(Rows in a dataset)
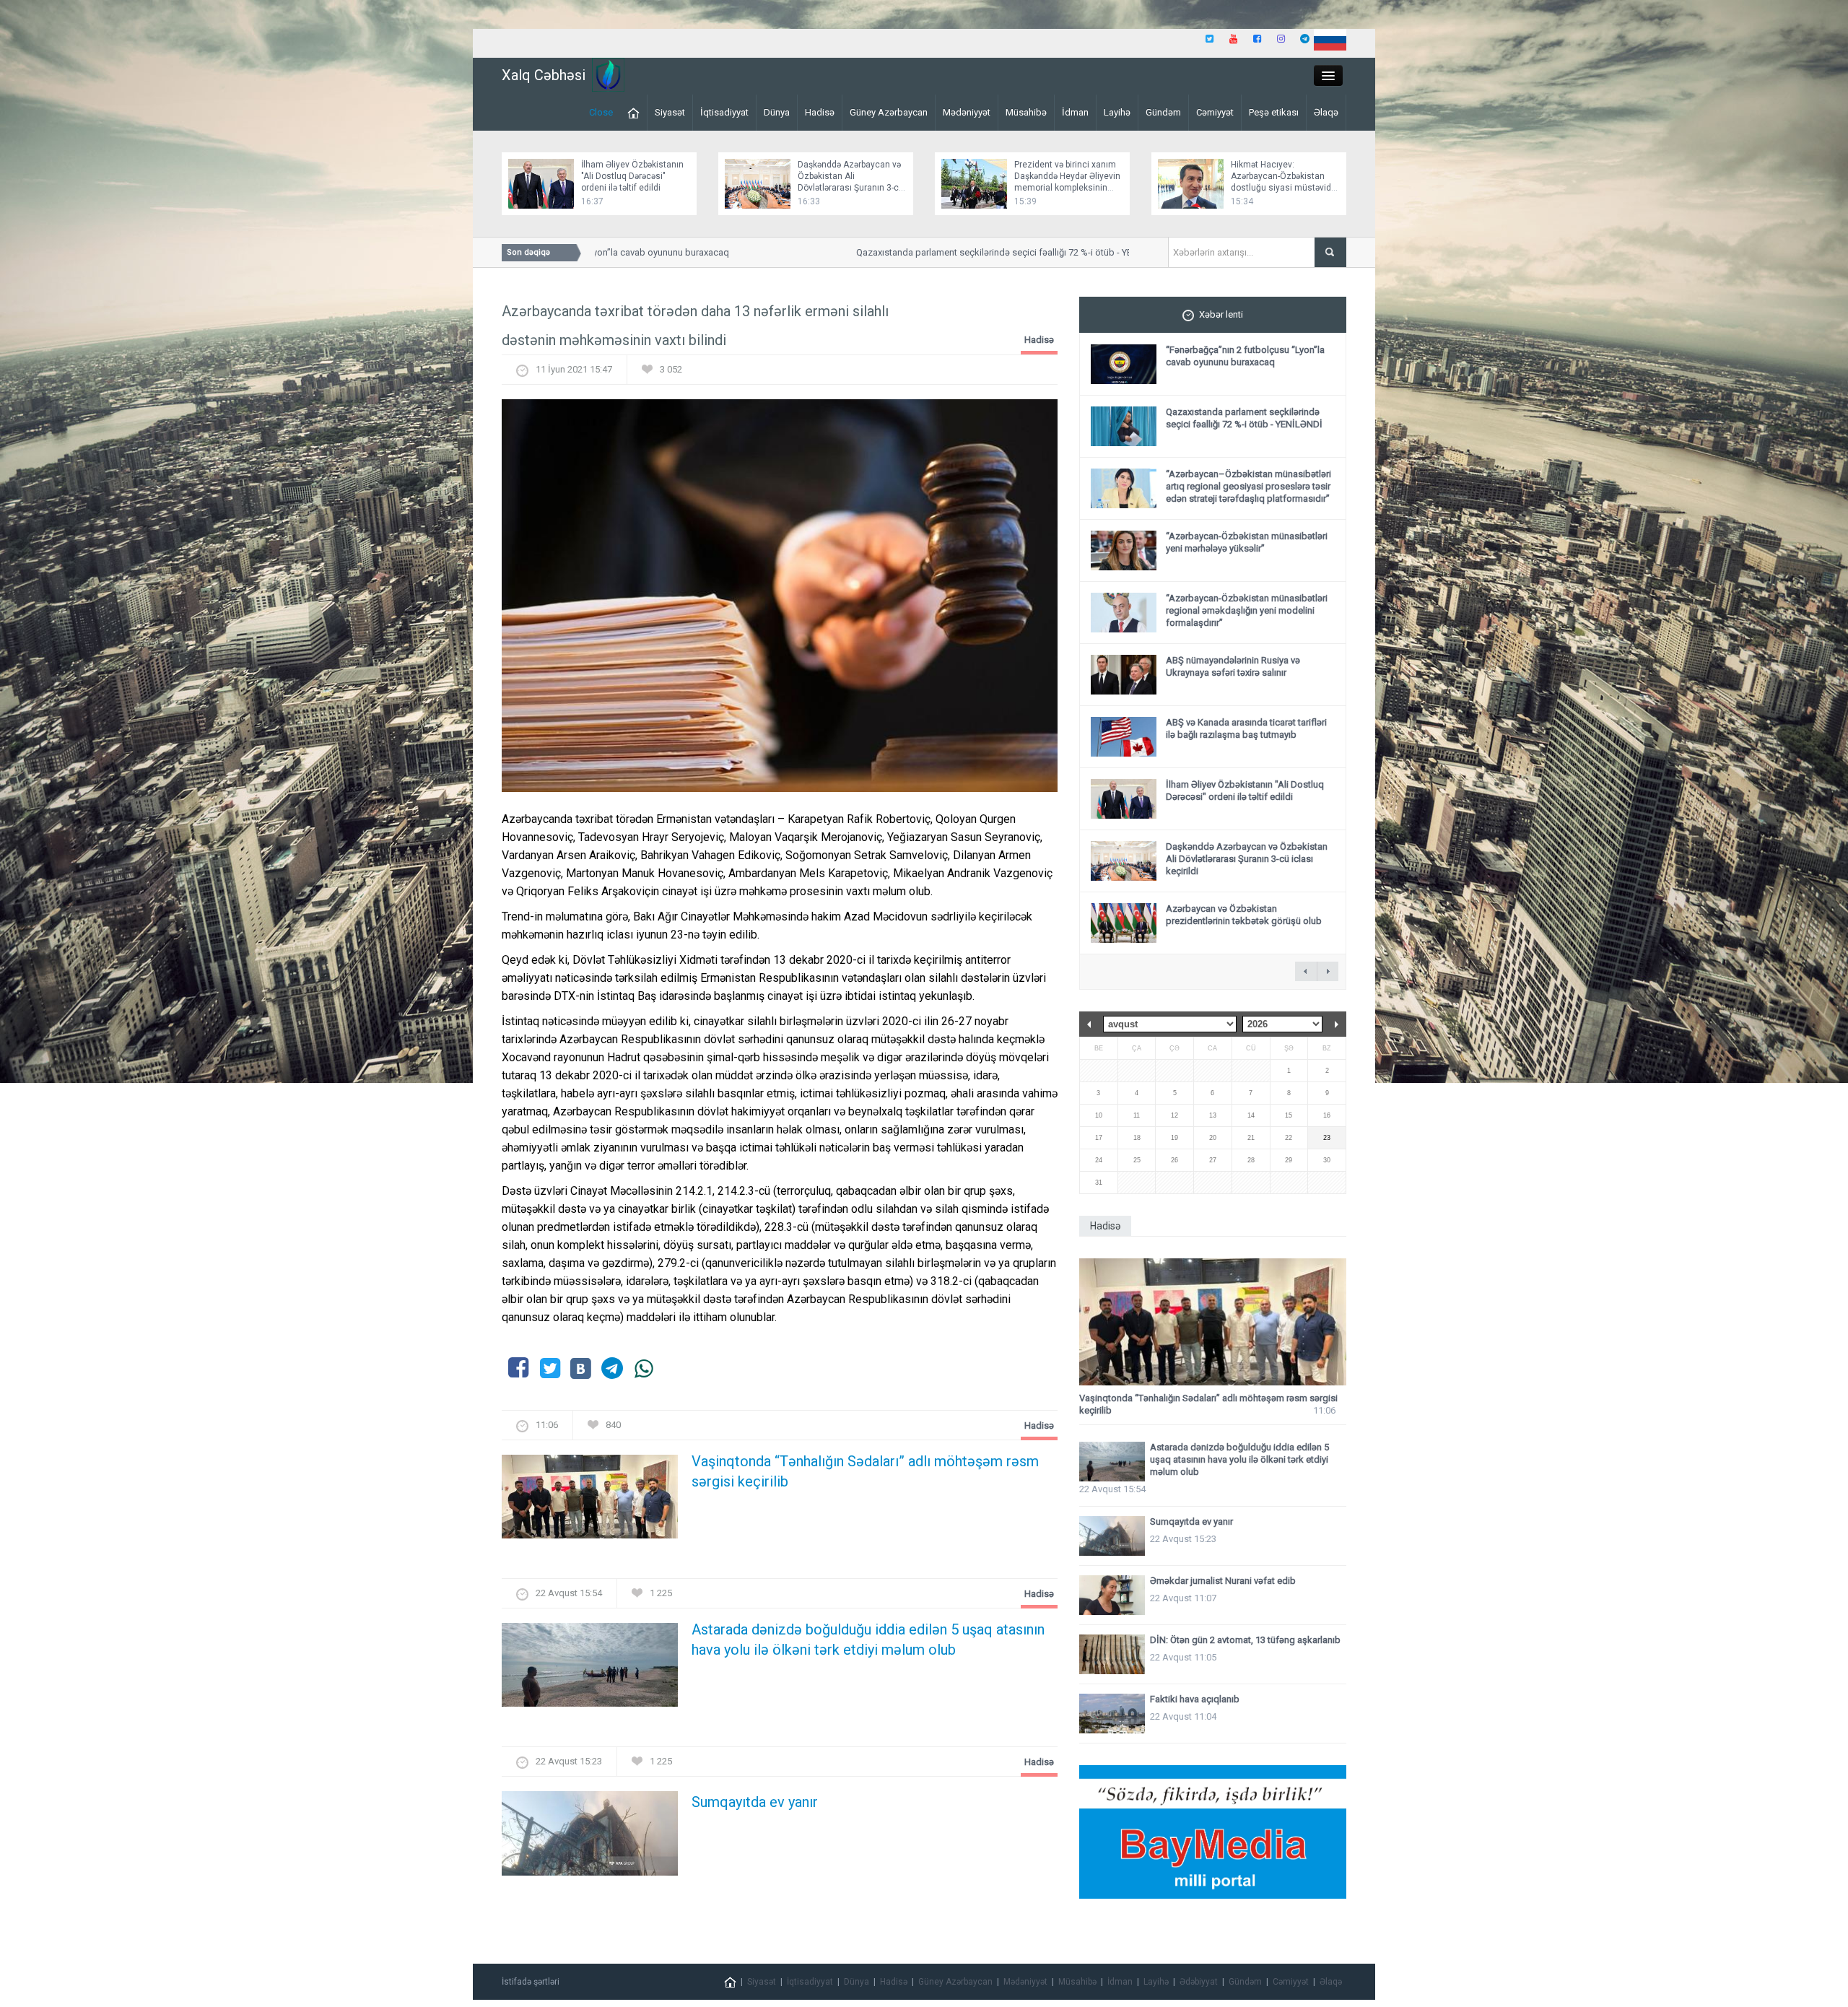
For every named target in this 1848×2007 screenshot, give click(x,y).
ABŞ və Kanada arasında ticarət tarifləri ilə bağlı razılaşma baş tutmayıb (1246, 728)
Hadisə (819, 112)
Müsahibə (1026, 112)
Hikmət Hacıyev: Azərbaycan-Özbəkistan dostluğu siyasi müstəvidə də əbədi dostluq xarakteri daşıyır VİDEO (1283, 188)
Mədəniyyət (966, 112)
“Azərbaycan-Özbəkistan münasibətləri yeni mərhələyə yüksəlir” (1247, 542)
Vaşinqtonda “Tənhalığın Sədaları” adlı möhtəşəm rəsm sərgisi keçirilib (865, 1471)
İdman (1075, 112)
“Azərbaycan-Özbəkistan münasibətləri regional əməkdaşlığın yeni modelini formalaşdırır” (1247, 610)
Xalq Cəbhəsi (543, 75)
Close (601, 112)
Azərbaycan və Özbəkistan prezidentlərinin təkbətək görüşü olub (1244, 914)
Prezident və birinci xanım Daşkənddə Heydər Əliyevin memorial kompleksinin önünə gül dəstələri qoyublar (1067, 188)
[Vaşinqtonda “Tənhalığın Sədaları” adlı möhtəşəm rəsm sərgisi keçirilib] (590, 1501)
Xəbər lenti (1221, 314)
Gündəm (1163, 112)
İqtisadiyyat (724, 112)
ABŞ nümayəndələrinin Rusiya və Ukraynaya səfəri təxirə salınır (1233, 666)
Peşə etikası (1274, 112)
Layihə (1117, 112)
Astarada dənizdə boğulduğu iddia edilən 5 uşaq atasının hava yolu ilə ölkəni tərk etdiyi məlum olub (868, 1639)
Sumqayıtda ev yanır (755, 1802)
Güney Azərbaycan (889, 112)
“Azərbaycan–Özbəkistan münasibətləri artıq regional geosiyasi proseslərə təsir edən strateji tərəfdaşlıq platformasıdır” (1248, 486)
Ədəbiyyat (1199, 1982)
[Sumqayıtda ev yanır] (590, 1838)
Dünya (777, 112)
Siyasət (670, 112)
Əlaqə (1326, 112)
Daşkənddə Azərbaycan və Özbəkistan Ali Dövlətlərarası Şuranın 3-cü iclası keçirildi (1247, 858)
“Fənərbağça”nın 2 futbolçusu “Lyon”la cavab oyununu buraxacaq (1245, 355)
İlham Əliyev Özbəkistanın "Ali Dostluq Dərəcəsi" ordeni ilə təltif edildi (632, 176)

TO BE DONE:
Rewrite all the rows above, swapping "Sumqayıtda" for "Gəncədə" and keeping everything else the same. Leave the pictures out.

TASK RESULT:
For every named target in this 1848×2007 screenshot, give click(x,y).
ABŞ və Kanada arasında ticarət tarifləri ilə bağlı razılaşma baş tutmayıb (1246, 728)
Hadisə (819, 112)
Müsahibə (1026, 112)
Hikmət Hacıyev: Azərbaycan-Özbəkistan dostluğu siyasi müstəvidə də əbədi dostluq xarakteri daşıyır VİDEO (1283, 188)
Mədəniyyət (966, 112)
“Azərbaycan-Özbəkistan münasibətləri yeni mərhələyə yüksəlir” (1247, 542)
Vaşinqtonda “Tənhalığın Sədaları” adlı möhtəşəm rəsm sərgisi keçirilib (865, 1471)
İdman (1075, 112)
“Azərbaycan-Özbəkistan münasibətləri regional əməkdaşlığın yeni modelini formalaşdırır” (1247, 610)
Xalq Cəbhəsi (543, 75)
Close (601, 112)
Azərbaycan və Özbəkistan prezidentlərinin təkbətək görüşü olub (1244, 914)
Prezident və birinci xanım Daşkənddə Heydər Əliyevin memorial kompleksinin önünə gül dəstələri qoyublar (1067, 188)
[Vaşinqtonda “Tənhalığın Sədaları” adlı möhtəşəm rəsm sərgisi keçirilib] (590, 1501)
Xəbər lenti (1221, 314)
Gündəm (1163, 112)
İqtisadiyyat (724, 112)
ABŞ nümayəndələrinin Rusiya və Ukraynaya səfəri təxirə salınır (1233, 666)
Peşə etikası (1274, 112)
Layihə (1117, 112)
Astarada dənizdə boğulduğu iddia edilən 5 uşaq atasının hava yolu ilə ölkəni tərk etdiyi məlum olub (868, 1639)
Gəncədə ev yanır (755, 1802)
Güney Azərbaycan (889, 112)
“Azərbaycan–Özbəkistan münasibətləri artıq regional geosiyasi proseslərə təsir edən strateji tərəfdaşlıq platformasıdır” (1248, 486)
Ədəbiyyat (1199, 1982)
[Gəncədə ev yanır] (590, 1838)
Dünya (777, 112)
Siyasət (670, 112)
Əlaqə (1326, 112)
Daşkənddə Azərbaycan və Özbəkistan Ali Dövlətlərarası Şuranın 3-cü iclası keçirildi (1247, 858)
“Fənərbağça”nın 2 futbolçusu “Lyon”la cavab oyununu buraxacaq (1245, 355)
İlham Əliyev Özbəkistanın "Ali Dostluq Dərəcəsi" ordeni ilə təltif edildi (632, 176)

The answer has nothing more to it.